- [Problem to solve] Return the tail of the records exactly, starting from the line containing "Select Unit 5 - Courseware in the tree" and ending with the final line.

- [Data extract]
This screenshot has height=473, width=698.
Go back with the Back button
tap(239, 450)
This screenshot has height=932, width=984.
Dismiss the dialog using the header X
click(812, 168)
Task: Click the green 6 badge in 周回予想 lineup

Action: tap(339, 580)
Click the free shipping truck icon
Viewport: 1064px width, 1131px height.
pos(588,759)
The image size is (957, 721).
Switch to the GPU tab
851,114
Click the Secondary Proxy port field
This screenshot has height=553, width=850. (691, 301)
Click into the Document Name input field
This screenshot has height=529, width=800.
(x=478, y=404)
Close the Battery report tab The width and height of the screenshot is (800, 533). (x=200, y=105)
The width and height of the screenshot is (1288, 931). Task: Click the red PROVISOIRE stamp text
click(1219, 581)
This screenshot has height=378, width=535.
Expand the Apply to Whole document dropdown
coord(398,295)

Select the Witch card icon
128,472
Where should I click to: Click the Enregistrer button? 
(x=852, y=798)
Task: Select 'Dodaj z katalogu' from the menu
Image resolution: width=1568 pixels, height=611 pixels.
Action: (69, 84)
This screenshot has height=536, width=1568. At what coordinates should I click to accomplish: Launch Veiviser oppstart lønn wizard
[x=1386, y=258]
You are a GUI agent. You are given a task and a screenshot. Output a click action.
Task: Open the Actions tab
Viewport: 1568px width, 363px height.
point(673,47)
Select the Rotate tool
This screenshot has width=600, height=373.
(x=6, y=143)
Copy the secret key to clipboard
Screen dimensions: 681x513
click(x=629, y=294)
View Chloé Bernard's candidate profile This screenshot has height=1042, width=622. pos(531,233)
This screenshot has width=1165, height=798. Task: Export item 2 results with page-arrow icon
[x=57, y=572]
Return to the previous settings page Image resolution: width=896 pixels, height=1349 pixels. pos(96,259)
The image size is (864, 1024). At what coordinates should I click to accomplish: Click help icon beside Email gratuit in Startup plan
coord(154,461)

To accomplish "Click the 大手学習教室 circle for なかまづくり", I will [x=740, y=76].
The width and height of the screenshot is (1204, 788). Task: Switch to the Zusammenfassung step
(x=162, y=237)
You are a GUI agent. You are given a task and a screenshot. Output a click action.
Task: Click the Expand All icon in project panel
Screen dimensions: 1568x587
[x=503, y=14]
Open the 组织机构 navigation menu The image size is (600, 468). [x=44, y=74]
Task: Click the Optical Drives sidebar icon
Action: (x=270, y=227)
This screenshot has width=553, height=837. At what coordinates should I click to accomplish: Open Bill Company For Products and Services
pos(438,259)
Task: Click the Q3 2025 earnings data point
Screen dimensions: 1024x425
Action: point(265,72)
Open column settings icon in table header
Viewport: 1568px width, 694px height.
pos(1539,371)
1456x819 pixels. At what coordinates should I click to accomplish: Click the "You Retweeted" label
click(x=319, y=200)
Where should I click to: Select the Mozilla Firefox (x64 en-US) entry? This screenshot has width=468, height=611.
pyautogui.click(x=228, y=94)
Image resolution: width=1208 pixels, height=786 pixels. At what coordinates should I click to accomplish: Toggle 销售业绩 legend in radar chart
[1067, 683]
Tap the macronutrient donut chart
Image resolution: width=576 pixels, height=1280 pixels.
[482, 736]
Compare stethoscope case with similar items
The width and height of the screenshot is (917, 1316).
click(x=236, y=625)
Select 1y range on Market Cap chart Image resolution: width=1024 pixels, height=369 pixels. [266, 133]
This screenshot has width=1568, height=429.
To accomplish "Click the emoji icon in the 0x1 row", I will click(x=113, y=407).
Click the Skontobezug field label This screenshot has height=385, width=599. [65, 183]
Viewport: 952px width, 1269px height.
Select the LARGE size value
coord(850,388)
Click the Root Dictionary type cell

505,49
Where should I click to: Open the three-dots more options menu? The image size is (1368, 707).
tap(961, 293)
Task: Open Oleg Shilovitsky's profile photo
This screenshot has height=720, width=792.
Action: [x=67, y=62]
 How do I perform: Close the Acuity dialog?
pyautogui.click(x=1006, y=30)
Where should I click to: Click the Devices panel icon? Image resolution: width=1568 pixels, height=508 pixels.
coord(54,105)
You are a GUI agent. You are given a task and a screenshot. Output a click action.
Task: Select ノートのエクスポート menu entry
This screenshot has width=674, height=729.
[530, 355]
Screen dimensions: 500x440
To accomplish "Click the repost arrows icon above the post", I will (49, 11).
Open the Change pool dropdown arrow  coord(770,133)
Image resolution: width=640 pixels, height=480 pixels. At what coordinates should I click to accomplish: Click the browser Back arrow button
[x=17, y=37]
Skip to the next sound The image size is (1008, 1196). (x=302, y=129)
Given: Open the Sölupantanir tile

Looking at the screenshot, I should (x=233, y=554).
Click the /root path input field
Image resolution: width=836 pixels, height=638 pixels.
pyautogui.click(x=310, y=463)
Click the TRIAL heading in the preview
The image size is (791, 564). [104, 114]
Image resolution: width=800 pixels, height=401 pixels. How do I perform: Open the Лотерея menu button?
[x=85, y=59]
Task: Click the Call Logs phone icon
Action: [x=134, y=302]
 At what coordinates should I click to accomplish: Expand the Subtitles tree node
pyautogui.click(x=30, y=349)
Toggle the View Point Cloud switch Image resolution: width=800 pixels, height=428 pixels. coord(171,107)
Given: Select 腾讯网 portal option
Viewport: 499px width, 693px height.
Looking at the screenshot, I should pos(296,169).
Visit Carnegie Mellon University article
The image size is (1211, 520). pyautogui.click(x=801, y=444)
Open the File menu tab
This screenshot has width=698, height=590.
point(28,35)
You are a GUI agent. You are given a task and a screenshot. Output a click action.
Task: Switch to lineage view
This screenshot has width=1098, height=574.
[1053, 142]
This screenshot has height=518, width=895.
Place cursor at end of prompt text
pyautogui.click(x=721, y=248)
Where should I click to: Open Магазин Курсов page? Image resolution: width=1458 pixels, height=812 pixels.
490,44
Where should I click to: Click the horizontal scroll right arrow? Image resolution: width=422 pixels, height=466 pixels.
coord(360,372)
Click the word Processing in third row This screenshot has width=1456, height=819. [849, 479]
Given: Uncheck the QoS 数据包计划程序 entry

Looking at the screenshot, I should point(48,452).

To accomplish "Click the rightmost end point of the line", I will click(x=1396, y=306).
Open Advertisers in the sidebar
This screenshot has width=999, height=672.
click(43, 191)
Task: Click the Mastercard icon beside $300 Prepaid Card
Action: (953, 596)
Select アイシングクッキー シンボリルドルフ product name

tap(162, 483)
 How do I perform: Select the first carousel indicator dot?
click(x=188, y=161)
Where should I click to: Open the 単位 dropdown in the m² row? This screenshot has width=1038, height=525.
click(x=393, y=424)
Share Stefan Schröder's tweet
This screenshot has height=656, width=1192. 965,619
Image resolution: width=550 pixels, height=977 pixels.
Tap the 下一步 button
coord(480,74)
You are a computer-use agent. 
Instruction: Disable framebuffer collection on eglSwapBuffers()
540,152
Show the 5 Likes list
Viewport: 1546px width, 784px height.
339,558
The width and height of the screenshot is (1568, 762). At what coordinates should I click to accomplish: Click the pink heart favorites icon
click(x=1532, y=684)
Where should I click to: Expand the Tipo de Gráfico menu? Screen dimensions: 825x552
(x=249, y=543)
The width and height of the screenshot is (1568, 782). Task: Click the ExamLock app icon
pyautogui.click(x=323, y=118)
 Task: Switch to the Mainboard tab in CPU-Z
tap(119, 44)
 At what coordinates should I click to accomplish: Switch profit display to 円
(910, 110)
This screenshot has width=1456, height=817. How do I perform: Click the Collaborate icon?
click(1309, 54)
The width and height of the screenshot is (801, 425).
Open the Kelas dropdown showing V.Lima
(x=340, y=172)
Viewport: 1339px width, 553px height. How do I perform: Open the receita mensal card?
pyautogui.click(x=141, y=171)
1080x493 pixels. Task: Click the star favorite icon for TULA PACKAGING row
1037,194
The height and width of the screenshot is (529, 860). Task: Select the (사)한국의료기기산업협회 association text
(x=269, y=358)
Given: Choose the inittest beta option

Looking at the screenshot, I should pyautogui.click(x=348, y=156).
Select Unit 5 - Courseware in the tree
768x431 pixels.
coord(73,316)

- [Solved exercise]
Select Unit 5 - Courseware in the tree
768x431 pixels.
coord(73,316)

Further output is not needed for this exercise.